Philosophie rät generell zur Besonnenheit; auch weil “kein Übel ewig währt”, wie Epikur meinte.
So können Krisen “Denkräume eröffnen”, sagt die Philosophin und Publizistin Svenja Flaßpöhler
im NDR-Kultur-Interview.
Flaßpöhler: “Wir sind in einer Situation, wo man immer beide Seiten sehen muss. Es gibt zum einen eine sehr negative, fast regressive Seite dieser Krise. Wir ziehen uns immer mehr zurück – nicht nur im Nationalen, sondern auch im Privatraum. Wir nehmen nicht mehr am Kulturleben teil. Es gibt aber auf der anderen Seite auch ganz positive Effekte, und da hilft es, in die Philosophie zu schauen.

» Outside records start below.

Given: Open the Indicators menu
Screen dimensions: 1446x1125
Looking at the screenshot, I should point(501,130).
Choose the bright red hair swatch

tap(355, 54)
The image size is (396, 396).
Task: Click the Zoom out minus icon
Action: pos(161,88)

Philosophen wie Martin Heidegger oder Blaise Pascal haben immer betont, dass das öffentliche Leben immer auch eine Art von Ablenkung, von Flucht ist, und dass dieses Zurückgeworfensein und die Tatsache, dass man Stille und Nichtstun aushalten muss, immer mit einem Erkenntnisgewinn einhergeht. Insofern glaube ich, dass diese Krise auch Denkräume eröffnen kann – und zwar nicht nur in existenziell-privater Hinsicht, sondern auch in politischer Hinsicht”.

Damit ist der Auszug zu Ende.